After a while, I got my own movies and started putting the thing to use occasionally for personal entertainment. But alas, my threshold for movies not being what it used to be, I soon found myself scouring the seedier side of Kigali city in search of an antenna powerful enough to transmit Rwanda Television to the hillside on which I reside.

This called for one of those tough-looking aerials with a booster that says you can receive a signal no matter where you are, no matter which hill stands between you and the transmitting station.

You can guarantee its authenticity by the serious-looking Chinese markings on the carton. And the way its power cable tends to heat up when left on for too long.

But alas, the picture wouldn’t come on no matter which way I turned said antenna.

Sound, I could get, but no picture!

AND THE SOUND I COULD get only went to confirm my daughter’s suspicion that all you could get from the box was in the two languages I can barely compose a sentence in on pain of death: Kinyarwanda and French.

No matter, my technically minded friend tinkered with the aerial and voila! We achieved video — and a very clear picture at that!

But this, unfortunately, was at the expense of the quality of sound, which now acquired a persistent background white noise of the irksome variety that completely refused to go away.

But the persistent white noise and the language were not even the main problem for me.

Having come from a country that has long enjoyed the dubious distinction of having more TV and radio stations than any other in East Africa, the singularity of Rwanda Television, its singularly unimaginative programming and almost total lack of graphic integrity were almost too much to bear.

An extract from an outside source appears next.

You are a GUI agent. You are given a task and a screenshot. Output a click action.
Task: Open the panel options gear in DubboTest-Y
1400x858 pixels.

Even more confounding was the station’s insistence on having many lengthy textual announcements all appropriately titled “Itangazo”, all scrolling down the screen of the box for what seems like hours on end right after the news (Have these guys never heard of flash cards?)

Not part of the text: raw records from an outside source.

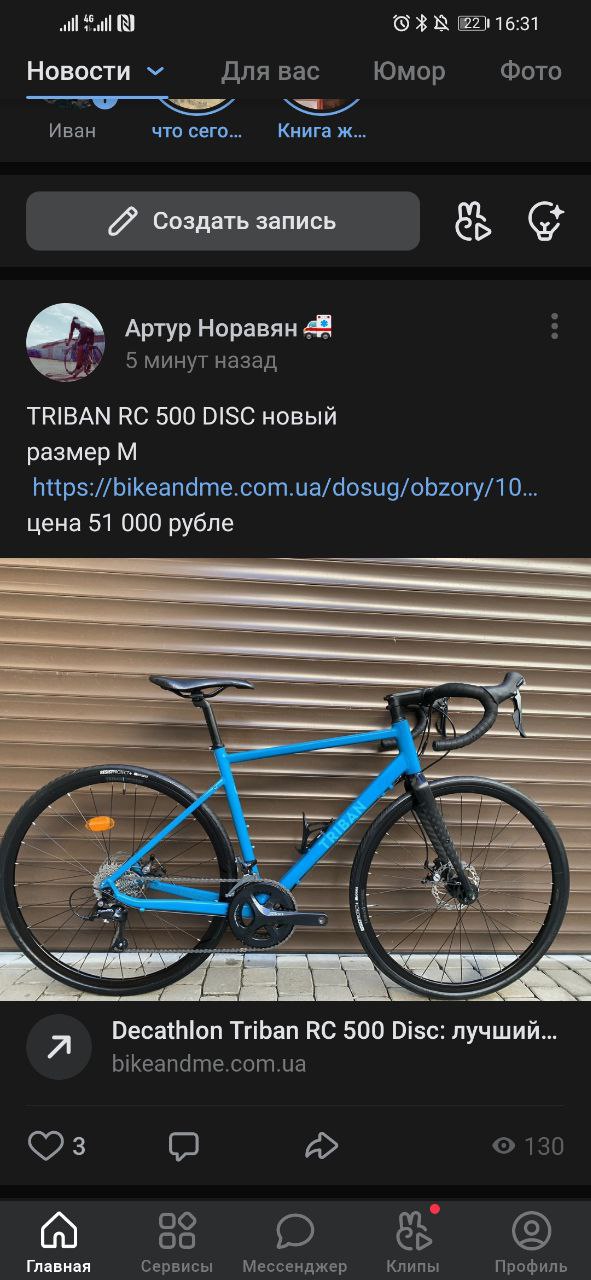591x1280 pixels.
Task: Go to Сервисы in bottom navigation
Action: click(x=177, y=1242)
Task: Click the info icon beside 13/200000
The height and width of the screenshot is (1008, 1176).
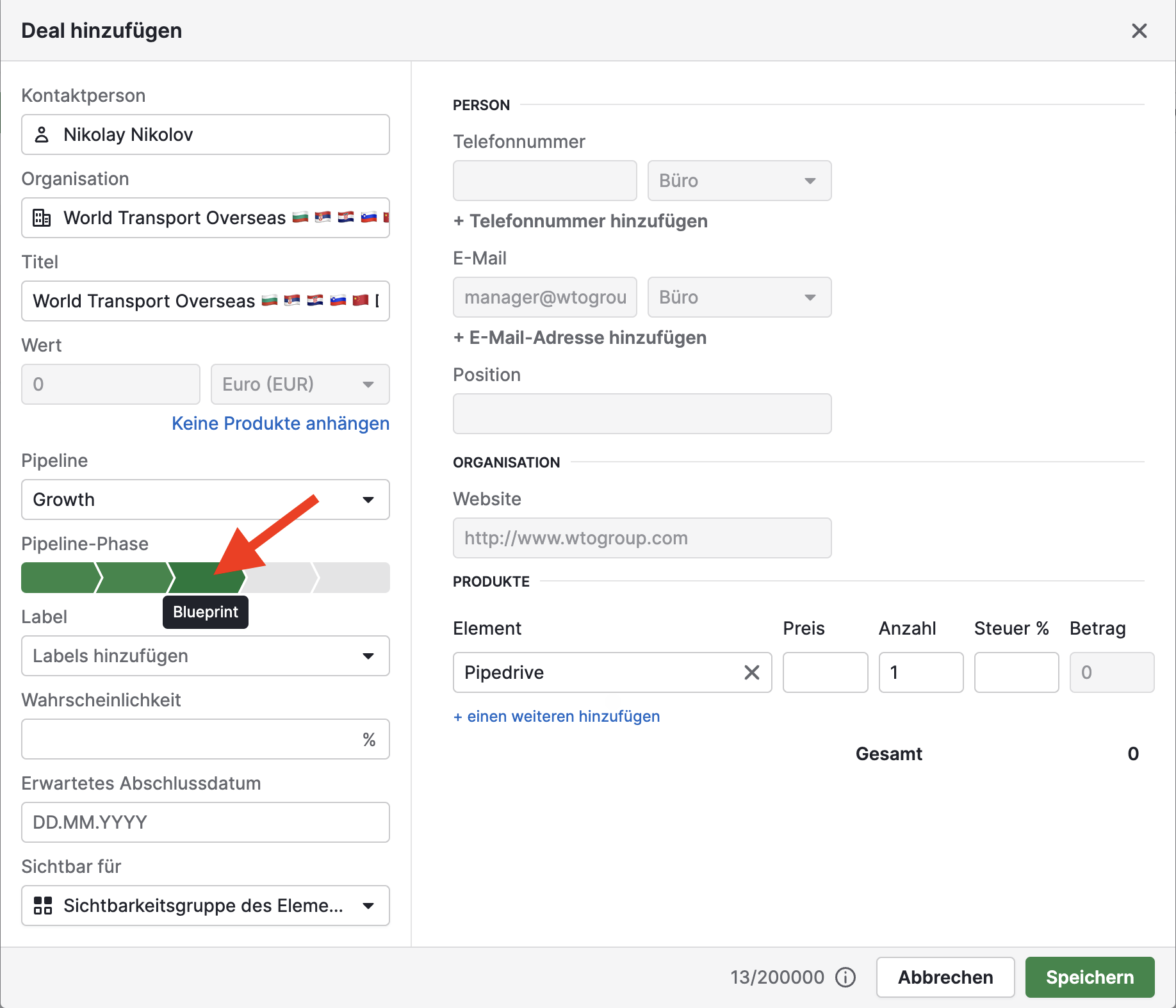Action: tap(845, 977)
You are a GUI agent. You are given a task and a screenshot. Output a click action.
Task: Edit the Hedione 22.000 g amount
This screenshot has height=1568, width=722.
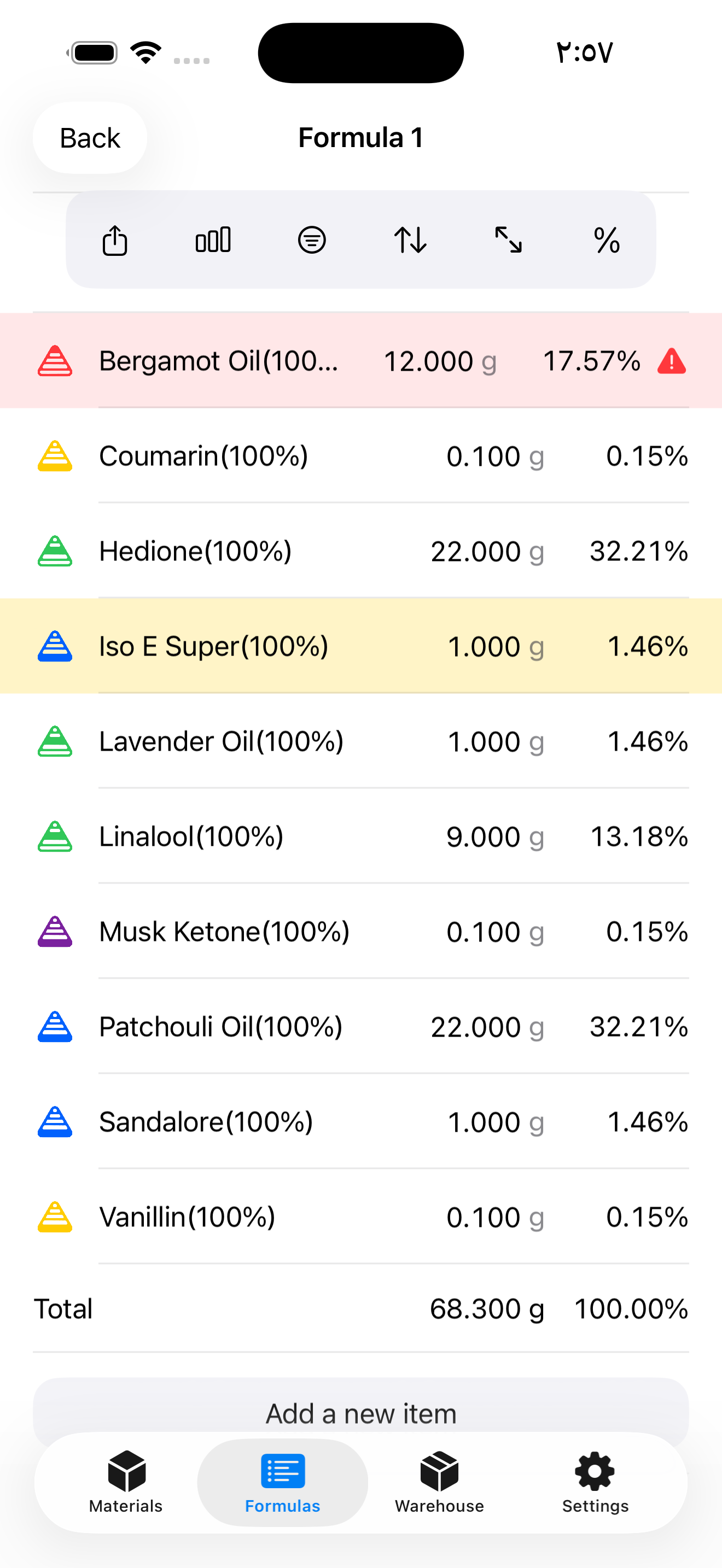487,552
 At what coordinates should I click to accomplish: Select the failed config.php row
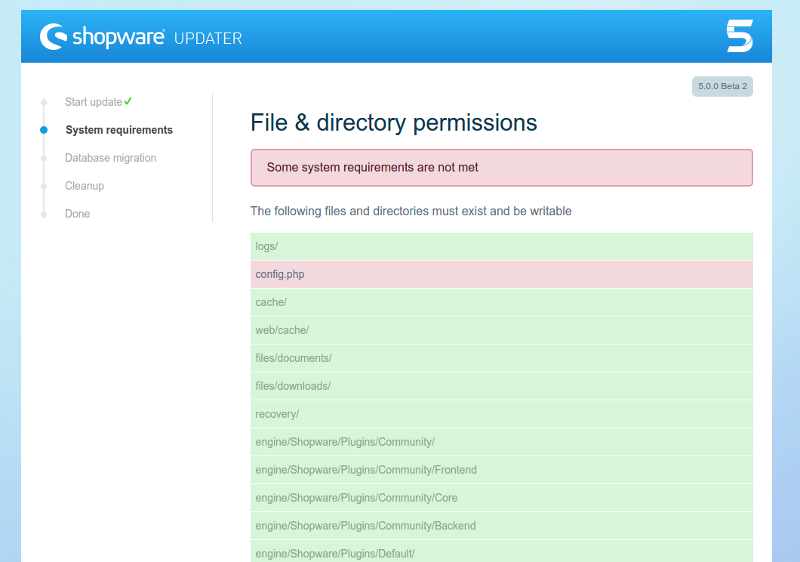[501, 274]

Even worse, the box would at times drive me up the wall with endless (sometimes live) raw footage of conferences and seminars and events and, the worst I ever experienced, over 30 minutes of a bunch of very unfit, very lethargic people in a fitness class aired one evening at dinner time.

I was going to write to one of the country’s top information officials about all this but I was reliably informed he had been arrested and was being held at a police station.

“Have they,” I asked the reliable informer, “grilled him about the Silent Text Ads yet?”

“What? Probably doesn’t even know what went wrong,” explains the reliable source as patiently as only a reliable source can.

“How about the gym classes,” I persisted rather uncharitably, hitting the mute button and eliminating the useless noise I had been trying to out-shout throughout the conversation.

“He probably doesn’t know what went wrong,” he droned on, ignoring my concerns completely, “When you are the boss, anything that goes wrong is your fault.”
Tru dat.

As I ended the conversation and hoped we had communicated, I noticed how calm I had become.

Now that the sound on the box was off, the pictures jumped harmlessly up and down and across the screen, providing some sort of kaleidoscopic lighting around my dwelling, and a warm atmosphere that can usually only be achieved through the lighting of a good fire or vigorous rubbing of the hands.

With the sound off, even the aforementioned offensive Itangazos seemed perfectly harmless on my Korean made LG television with a paranoid Chinese antenna.